NTDTs include a range of thalassemia syndromes with variable disease severities which may complicate diagnosis and treatment. Iron overload and associated complications are a common observation in patients with NTDT, particularly as patients age even though they require limited or no transfusions 11. Effective, timely management of iron overload is key in patients with NTDT to prevent iron-related complications. The THALASSA study is the largest study assessing iron chelation in patients with NTDT, thus allowing for the analyses of the individual subgroups within the NTDT population to be made. The ANCOVA analyses indicate that the efficacy of deferasirox is consistent across the patient subgroups, including the NTDT subtypes such as β-TI and HbE/β-thalassemia, which will have varying levels of disease severity.

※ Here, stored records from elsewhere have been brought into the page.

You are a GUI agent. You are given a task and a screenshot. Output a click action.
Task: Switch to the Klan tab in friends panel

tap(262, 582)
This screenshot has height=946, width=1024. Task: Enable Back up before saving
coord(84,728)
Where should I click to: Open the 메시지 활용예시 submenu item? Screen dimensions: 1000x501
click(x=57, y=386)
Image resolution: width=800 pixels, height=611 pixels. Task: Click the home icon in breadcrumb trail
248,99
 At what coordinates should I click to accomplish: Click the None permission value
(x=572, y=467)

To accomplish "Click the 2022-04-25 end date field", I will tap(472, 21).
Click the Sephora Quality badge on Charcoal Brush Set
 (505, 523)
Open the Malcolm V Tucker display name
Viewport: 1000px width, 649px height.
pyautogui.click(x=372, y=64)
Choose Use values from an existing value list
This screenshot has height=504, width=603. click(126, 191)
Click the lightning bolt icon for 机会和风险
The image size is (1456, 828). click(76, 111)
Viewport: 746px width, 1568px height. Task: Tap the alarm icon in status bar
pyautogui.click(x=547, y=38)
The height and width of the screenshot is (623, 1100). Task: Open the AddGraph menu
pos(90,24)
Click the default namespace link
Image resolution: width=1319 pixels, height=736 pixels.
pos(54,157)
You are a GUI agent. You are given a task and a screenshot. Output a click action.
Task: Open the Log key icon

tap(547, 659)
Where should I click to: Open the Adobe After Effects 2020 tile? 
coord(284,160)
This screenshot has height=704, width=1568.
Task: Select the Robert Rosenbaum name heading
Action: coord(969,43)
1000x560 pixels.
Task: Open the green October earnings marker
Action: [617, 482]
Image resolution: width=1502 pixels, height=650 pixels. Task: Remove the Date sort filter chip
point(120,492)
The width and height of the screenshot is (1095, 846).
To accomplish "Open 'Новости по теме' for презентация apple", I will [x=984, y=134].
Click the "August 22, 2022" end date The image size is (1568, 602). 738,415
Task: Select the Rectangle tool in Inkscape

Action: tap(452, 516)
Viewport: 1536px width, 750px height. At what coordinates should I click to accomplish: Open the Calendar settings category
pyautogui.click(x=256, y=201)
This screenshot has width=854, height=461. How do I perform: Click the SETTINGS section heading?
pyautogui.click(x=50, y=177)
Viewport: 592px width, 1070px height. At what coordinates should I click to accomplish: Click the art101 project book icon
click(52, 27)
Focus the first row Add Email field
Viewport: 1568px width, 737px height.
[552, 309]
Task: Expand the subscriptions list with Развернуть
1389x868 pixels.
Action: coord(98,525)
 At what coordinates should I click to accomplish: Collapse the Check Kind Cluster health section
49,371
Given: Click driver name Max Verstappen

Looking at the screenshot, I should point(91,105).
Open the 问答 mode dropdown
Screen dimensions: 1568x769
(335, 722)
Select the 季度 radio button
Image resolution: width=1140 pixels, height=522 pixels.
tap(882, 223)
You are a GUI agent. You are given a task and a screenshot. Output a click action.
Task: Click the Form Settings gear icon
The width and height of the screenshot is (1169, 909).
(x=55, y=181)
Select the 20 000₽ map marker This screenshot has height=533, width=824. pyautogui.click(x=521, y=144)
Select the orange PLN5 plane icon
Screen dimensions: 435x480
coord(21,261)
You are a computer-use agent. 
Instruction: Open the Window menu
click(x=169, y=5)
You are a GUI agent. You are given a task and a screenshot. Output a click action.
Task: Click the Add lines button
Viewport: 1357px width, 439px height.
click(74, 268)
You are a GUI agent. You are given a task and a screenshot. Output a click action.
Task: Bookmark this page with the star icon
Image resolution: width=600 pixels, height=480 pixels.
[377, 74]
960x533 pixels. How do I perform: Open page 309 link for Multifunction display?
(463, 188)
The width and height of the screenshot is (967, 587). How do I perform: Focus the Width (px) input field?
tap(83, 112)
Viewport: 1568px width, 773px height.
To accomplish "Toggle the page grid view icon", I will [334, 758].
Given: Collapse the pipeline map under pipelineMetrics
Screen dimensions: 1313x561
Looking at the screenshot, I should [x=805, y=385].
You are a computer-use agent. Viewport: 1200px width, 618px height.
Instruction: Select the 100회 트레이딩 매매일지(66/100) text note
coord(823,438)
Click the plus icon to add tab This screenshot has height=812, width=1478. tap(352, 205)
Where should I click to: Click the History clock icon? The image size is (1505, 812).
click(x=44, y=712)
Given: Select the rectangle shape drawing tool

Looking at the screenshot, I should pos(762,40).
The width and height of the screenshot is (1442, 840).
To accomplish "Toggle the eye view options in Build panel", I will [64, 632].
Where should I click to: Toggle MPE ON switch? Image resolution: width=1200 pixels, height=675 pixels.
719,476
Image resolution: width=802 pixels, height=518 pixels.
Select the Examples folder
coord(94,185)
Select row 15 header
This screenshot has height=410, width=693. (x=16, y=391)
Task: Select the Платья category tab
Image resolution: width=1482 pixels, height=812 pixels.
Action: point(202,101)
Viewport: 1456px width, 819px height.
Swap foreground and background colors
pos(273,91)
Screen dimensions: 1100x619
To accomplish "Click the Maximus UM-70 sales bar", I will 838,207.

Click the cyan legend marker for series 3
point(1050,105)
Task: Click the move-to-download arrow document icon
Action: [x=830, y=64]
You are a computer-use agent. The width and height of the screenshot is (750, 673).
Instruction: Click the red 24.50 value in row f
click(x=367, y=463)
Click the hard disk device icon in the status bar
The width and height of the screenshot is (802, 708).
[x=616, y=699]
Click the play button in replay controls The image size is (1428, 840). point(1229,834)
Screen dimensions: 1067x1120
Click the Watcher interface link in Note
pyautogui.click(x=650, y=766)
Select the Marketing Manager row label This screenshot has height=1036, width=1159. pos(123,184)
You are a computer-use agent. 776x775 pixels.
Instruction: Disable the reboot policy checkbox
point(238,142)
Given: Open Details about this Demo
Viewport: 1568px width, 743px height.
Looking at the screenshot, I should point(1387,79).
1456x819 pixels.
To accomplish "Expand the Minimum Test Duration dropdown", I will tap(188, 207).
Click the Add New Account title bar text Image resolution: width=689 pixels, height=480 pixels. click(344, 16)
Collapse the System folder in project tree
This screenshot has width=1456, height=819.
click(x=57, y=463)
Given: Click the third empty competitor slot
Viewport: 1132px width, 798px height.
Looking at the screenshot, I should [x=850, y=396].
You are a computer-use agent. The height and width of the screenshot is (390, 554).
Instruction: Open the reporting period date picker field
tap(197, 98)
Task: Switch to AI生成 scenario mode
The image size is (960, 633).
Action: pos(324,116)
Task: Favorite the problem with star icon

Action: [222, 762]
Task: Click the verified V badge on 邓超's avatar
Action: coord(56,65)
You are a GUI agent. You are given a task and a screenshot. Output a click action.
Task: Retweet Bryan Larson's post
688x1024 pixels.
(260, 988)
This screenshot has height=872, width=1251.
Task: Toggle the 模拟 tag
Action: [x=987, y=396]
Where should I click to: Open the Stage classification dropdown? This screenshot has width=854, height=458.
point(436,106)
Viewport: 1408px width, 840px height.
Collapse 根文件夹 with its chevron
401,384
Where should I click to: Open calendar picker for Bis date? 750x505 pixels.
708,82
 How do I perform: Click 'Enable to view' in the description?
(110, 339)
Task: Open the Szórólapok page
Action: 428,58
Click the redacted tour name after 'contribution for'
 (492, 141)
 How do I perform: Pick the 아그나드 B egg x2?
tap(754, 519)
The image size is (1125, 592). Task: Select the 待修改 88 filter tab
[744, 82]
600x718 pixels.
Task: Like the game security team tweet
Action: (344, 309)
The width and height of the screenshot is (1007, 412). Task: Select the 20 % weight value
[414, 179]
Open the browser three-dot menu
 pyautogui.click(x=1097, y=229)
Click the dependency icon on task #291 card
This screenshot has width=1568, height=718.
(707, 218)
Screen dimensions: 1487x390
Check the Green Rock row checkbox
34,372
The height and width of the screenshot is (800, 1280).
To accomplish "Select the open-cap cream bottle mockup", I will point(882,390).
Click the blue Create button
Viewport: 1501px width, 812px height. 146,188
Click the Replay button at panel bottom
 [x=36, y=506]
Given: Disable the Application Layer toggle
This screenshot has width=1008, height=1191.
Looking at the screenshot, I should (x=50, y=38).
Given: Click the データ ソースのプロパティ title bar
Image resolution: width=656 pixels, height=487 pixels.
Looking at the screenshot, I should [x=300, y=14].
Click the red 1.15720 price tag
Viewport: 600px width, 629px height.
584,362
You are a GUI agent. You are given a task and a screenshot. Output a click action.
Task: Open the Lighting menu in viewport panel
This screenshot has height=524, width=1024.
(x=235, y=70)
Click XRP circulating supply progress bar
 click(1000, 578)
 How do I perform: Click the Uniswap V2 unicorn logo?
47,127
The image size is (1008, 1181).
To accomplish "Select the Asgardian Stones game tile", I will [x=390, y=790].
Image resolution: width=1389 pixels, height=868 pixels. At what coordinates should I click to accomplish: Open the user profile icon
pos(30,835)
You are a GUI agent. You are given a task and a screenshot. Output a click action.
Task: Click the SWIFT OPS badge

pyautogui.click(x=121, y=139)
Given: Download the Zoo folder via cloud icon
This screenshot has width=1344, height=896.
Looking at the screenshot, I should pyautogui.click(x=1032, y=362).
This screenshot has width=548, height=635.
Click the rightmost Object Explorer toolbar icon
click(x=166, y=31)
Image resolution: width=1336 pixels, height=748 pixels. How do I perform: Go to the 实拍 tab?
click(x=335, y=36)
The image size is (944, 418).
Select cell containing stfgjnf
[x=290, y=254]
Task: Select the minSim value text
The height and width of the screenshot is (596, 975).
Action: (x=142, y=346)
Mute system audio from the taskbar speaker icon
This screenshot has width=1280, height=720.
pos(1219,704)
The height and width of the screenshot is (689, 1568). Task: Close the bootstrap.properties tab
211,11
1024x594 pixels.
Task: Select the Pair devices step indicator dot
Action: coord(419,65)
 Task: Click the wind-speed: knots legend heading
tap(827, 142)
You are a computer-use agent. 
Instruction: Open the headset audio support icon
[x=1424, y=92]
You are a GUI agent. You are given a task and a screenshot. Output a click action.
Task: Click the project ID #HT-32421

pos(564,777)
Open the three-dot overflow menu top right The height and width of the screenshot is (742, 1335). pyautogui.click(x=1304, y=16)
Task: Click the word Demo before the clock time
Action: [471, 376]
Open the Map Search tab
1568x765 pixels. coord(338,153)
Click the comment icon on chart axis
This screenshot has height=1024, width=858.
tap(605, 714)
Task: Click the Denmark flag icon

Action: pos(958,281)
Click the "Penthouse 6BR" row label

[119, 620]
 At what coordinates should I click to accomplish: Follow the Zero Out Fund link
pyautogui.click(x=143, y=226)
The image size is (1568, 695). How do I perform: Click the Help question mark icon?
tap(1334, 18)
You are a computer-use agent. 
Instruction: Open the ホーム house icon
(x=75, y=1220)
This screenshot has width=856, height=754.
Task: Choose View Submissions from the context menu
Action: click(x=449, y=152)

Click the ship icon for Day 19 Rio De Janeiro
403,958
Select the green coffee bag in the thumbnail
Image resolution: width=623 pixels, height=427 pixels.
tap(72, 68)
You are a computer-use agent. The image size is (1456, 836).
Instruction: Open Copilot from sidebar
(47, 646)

In some subgroups, such as patients less than 18 years and those with α-thalassemia, the patient numbers were low and confidence intervals (CIs) were wide; hence data should be interpreted with caution. LIC was reduced in a dose-dependent manner in accordance with the primary efficacy outcome, with a greater reduction seen in the 10 mg/kg/day starting dose group compared with the 5 mg/kg/day starting dose group.

In addition to assessing subgroups, these analyses investigated the initial impact of dose escalation of deferasirox to 20 mg/kg/day in patients with NTDT. This is important given that many NTDT patients have a significantly high iron burden, hence the need for dose adjustments to achieve therapeutic goals similar to transfusion-dependent thalassemia patients. Here, following initiation of treatment with either placebo, deferasirox 5 or 10 mg/kg/day starting dose, 81 out of 166 patients (49%) required a dose escalation. These patients had a greater mean baseline LIC compared with those who remained on their starting dose. Patients who had their dose doubled to 20 mg/kg/day achieved greater reductions in LIC compared with patients who remained on the 10 mg/kg/day starting dose. The reduction in LIC by average actual dose also showed that patients who received deferasirox >12.5–≤17.5 mg/kg/day achieved the greatest LIC decrease, followed by the ≥7.5–≤12.5 mg/kg/day subgroup and the >0–<7.5 mg/kg/day subgroup demonstrating a clear dose–response efficacy. Change in LIC was more pronounced in patients with higher baseline LIC which may reflect either higher dose of deferasirox used or a potentially increased molecular efficiency of the chelator in severely iron overloaded patients. As widely evidenced in transfusion-dependent thalassemias, optimal control of patients' iron burden is achievable through appropriate monitoring and dose adjustment of chelation therapy 19. As such, it is important to begin to understand the nuances of appropriate management of the non-transfusion-dependent population so that these patients can also achieve their therapeutic goals. This study used a fixed deferasirox starting dose of 5 or 10 mg/kg/day regardless of baseline LIC, with subsequent dose adjustments. Given that many patients with NTDT have a high degree of iron burden, it would be interesting to explore higher deferasirox starting doses in patients with higher LIC, for example those with LIC ≥15 mg Fe/g dw, in future trials. It will also be of interest to determine potential mechanisms, such as the role of ascorbate and other factors that could explain why some patients may not respond as well to iron chelation therapy 20. Clinical studies in both transfusion-dependent and non-transfusion-dependent thalassemia patients are required to further investigate such hypotheses.

Alongside deferasirox efficacy, it is of importance to determine the safety profile across the various subgroups. The safety profile for these NTDT patients treated with deferasirox is consistent across the subgroups with no clinically relevant differences.

The THALASSA 1-year extension study will provide further insight into the efficacy and safety profile of deferasirox as well as optimal dosing strategies for patients with NTDT, with further dose adjustments permitted.